• Problem to solve
Would you reproduce exactly the lines below from the one holding "Task: Open top" through the one holding "The width and", inclusive, and no others?

• Input
↓↓↓

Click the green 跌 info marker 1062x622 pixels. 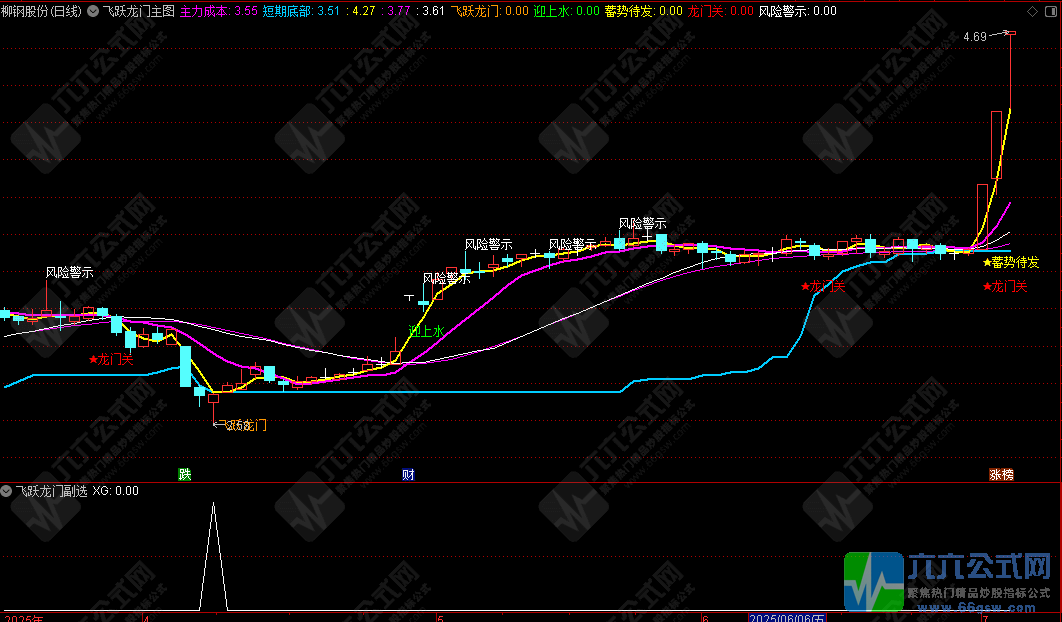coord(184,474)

↑↑↑
↓↓↓

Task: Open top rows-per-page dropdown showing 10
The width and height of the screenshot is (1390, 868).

↑↑↑
↓↓↓

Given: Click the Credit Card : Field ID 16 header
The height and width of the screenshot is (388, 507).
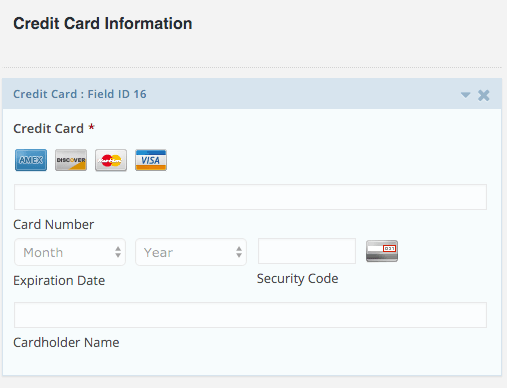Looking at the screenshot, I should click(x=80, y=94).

↑↑↑

• Output for this task
Task: Open top rows-per-page dropdown showing 10
The width and height of the screenshot is (1390, 868).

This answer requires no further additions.